▸ The data
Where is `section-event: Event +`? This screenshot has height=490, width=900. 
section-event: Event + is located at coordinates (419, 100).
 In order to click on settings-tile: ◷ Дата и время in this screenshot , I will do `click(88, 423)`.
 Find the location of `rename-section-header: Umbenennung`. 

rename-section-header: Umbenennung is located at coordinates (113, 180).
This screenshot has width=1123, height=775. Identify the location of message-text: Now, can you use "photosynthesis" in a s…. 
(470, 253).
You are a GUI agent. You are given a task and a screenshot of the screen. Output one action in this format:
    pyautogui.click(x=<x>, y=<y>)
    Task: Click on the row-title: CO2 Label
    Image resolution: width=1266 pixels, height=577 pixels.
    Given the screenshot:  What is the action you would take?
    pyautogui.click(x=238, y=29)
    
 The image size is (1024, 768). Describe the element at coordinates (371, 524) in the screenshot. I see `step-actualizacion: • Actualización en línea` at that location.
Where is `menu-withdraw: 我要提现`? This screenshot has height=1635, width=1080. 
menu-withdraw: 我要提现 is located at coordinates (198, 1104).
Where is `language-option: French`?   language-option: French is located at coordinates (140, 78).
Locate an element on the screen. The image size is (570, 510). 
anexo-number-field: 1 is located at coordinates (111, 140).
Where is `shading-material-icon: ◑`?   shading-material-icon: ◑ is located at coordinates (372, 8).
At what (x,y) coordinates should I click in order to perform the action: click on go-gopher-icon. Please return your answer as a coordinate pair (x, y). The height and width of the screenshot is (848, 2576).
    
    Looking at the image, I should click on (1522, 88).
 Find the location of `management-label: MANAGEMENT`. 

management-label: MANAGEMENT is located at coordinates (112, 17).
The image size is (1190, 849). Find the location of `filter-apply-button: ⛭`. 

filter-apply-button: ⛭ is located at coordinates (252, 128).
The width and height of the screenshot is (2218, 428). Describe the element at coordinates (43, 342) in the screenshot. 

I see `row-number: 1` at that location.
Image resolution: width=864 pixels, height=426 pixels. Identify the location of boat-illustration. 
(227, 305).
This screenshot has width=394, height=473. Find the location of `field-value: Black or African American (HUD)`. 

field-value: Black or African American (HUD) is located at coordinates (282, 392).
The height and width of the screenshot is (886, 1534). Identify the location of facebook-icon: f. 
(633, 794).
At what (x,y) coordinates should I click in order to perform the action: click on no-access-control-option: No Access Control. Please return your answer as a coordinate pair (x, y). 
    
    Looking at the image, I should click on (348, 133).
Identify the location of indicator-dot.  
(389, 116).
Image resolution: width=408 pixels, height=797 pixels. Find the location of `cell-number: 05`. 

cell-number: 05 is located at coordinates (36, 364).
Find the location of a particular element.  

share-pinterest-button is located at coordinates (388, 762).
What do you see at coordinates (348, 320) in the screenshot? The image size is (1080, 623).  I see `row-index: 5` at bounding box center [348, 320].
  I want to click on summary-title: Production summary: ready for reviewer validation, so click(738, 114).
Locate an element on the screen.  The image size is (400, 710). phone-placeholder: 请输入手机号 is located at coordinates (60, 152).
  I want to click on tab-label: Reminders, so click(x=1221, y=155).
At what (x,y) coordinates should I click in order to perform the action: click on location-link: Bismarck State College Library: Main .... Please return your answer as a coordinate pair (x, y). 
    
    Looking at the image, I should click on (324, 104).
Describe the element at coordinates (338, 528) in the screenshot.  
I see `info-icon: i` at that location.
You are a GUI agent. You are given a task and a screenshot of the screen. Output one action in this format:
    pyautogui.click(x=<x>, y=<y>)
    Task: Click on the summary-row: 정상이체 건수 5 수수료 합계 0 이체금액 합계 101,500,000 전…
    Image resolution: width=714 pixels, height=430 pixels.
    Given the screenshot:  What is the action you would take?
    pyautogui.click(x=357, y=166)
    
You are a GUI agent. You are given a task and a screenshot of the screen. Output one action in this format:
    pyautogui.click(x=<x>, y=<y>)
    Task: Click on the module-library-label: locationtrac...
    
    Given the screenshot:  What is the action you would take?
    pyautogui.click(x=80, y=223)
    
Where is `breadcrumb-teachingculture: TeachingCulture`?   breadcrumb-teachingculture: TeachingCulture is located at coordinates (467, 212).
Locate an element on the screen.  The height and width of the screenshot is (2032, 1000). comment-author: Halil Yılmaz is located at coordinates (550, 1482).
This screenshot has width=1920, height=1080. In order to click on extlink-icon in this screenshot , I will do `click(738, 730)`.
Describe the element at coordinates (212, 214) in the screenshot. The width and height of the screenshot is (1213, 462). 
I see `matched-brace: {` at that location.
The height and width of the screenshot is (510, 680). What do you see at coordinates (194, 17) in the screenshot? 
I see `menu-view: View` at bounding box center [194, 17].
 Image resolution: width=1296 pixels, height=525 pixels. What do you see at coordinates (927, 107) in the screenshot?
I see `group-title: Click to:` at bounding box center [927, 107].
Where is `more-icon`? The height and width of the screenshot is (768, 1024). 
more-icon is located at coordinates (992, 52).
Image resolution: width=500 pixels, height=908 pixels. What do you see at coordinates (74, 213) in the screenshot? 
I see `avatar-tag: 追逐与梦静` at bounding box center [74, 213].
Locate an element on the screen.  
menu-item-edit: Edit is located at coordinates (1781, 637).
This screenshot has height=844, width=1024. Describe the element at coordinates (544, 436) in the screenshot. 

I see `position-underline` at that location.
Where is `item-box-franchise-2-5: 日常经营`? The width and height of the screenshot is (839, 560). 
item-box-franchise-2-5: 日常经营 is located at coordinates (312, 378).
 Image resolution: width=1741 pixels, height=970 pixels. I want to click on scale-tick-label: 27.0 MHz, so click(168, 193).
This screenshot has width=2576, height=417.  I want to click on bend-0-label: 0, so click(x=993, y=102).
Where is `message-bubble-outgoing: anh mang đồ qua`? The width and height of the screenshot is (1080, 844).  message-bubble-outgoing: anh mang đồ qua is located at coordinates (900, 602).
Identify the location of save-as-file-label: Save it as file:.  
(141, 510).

▸ What needs to be done
Count the lines in the rows above that contain the string "section", and reply with that number alone.

▸ Solution
4